The word ‘ Kashi ’ originated from the word ‘ Kas ’ which means to shine. Steeped in tradition and mythological legacy, Kashi is the ‘original ground ‘ created by Shiva and Parvati, upon which they stood at the beginning of time. Varanasi is the microcosm of India, a city of traditional classical culture, glorified and sanctified by religion, it has always attracted a large number of pilgrims and worshippers from time immemorial. To be in Varanasi is an experience in itself; an experience in self discover and an eternal harmony of the body and soul.
In the Rig-Veda, an ancient Indian sacred collection of Vedic Sanskrit hymns, the city is referred to as Kāśī (Kashi) from the Sanskrit verbal root kaś- “to shine”, making Varanasi known as “City of Light”, the “luminous city as an eminent seat of learning”. The name was also used by pilgrims dating from Buddha’s days.
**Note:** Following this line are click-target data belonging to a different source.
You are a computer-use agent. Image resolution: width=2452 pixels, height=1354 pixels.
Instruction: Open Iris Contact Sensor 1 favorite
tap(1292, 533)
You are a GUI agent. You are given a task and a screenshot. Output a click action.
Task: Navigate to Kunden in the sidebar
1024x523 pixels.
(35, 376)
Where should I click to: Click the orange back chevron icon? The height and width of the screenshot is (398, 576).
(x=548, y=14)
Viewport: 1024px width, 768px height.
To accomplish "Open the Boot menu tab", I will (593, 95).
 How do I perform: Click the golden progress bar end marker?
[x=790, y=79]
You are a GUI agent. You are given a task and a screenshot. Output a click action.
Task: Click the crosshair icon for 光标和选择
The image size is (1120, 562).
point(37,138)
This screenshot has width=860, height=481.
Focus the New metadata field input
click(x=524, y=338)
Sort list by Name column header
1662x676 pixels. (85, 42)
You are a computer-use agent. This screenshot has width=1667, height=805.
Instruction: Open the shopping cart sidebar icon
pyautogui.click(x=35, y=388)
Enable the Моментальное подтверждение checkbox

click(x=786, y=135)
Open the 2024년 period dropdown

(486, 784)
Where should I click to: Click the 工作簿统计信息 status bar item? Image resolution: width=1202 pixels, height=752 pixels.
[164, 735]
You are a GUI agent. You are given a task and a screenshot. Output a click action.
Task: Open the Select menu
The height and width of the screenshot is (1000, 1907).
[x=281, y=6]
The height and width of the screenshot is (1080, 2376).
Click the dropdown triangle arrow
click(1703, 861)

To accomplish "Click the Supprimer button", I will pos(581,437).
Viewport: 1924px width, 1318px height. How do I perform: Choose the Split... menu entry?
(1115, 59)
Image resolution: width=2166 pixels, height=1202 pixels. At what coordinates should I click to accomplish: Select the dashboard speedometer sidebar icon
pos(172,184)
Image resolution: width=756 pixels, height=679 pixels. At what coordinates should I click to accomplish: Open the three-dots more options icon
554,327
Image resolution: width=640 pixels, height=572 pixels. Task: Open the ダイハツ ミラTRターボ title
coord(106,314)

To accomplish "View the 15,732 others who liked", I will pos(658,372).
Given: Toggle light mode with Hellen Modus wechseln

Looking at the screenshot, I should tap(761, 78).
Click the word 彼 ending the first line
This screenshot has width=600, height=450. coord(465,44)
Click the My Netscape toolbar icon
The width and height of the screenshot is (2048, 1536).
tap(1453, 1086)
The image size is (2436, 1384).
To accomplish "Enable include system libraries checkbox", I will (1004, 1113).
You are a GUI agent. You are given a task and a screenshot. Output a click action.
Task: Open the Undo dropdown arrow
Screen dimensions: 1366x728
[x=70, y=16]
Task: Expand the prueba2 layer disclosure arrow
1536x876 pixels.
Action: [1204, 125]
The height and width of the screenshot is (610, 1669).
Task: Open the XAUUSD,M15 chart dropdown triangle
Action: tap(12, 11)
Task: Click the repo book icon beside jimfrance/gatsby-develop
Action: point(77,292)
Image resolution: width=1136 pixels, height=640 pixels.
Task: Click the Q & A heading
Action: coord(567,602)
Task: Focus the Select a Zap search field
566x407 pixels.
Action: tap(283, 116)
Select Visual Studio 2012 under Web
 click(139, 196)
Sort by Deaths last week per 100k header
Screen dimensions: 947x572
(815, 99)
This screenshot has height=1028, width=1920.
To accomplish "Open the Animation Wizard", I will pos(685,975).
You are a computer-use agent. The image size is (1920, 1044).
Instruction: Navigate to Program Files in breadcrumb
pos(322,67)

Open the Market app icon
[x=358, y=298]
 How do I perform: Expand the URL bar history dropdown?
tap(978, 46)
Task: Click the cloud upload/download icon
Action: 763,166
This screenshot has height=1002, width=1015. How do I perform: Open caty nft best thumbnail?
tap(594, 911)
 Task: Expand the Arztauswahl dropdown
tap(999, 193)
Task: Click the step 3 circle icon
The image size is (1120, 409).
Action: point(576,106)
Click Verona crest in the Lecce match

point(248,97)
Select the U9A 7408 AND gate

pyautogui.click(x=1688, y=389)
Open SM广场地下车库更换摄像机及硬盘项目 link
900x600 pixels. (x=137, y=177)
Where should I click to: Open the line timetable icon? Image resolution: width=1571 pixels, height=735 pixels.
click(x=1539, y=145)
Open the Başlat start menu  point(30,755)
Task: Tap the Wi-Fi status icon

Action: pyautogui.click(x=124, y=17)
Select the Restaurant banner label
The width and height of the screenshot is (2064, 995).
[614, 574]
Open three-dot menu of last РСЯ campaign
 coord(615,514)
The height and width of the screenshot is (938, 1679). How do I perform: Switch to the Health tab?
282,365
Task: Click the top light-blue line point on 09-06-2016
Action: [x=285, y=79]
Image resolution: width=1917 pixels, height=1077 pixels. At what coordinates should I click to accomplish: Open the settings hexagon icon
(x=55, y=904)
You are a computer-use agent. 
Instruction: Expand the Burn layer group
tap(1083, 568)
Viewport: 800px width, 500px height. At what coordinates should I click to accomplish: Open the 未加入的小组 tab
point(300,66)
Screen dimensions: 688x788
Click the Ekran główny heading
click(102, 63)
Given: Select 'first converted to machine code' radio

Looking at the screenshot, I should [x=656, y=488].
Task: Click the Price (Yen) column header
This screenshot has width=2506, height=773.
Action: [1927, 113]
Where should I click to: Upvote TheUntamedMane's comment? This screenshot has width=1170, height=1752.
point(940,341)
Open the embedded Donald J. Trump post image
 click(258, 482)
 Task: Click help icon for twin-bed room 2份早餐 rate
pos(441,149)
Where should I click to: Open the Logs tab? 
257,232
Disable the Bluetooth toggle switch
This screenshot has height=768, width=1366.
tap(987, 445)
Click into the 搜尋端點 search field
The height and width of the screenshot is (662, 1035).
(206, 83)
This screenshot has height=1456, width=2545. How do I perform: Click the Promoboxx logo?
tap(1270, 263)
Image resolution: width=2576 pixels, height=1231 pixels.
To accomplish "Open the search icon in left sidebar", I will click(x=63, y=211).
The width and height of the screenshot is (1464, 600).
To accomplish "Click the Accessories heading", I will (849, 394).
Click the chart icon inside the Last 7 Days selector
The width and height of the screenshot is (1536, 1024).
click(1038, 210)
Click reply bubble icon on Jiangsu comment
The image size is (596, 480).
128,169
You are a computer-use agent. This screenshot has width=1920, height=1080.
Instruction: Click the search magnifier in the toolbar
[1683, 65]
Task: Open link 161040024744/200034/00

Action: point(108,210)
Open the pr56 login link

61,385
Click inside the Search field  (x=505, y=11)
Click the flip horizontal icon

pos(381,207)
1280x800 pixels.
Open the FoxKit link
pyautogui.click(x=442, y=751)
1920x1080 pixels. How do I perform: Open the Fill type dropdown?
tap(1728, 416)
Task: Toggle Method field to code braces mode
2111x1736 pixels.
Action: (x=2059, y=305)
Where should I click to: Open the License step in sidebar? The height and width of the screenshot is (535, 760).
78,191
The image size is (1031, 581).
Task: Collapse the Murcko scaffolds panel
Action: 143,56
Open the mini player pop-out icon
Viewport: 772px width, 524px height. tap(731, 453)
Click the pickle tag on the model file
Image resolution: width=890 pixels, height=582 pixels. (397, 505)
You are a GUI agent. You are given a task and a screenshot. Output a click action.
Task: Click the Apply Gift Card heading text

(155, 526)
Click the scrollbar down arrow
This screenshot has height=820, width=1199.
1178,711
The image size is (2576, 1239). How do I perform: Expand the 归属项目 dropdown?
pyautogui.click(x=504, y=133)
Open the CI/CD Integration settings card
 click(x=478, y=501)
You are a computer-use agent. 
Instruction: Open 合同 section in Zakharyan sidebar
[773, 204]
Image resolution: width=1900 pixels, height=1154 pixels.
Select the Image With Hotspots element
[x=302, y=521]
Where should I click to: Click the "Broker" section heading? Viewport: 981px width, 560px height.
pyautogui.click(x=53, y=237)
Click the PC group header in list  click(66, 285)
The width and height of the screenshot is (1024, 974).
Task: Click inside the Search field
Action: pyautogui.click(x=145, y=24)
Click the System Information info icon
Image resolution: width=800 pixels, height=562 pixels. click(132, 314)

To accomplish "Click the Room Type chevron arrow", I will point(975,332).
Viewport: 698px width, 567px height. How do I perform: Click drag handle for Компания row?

It is said that the first Siva Jyotirlinga, the fiery pillar of light, came through the earth here and flared into the sky. Therefore Varanasi is also called Kasi, “City of Light.” Kashi is mentioned in the Mahabharata, Ramayana, Srimad Bhagavatam, and the Puranas, which date back 5,000 years, as the foremost city of Siva. The Muslims later gave it the name Benares. At Independence, the old name, Varanasi, was given to the city again.
Religious texts use many epithets to refer to Varanasi, such as Kāśikā (Sanskrit: “the shining one”), Avimukta (Sanskrit: “never forsaken” by Shiva), Ānandavana (Sanskrit: the forest of bliss), and Rudravāsa (Sanskrit: the place where Rudra/Śiva resides)
Varanasi, the holy city of India, is also known by the name of Kashi and Banaras.
One of the seven holiest cities, Varanasi city is also one the Shakti Peethas and one of the twelve Jyotir Linga sites in India. It is recorded in scriptures that those who die and are cremated here get an instant gateway to liberation from the cycle of births and re-births.
The Ganges, which normally flows southeast, reverses its course and flows north for a while at Varanasi, which is considered very auspicious. There is a five-mile parikrama path that goes around this sacred city. There are 81 bathing ghats and other holy kunds, or sacred tanks.
Many saints and sages have come to Varanasi including Sri Caitanya Mahaprabhu, the Buddha, Sankaracarya, and Sri Ramanuja. Sri Caitanya met Sanatana Gosvami here and converted Prakasananda Sarasvati and his followers here.
In upper part of town, Maharaja of Varanasi’s palace used to reside. But he has later built his residence, Ramnagar fort, on the opposite side of the river.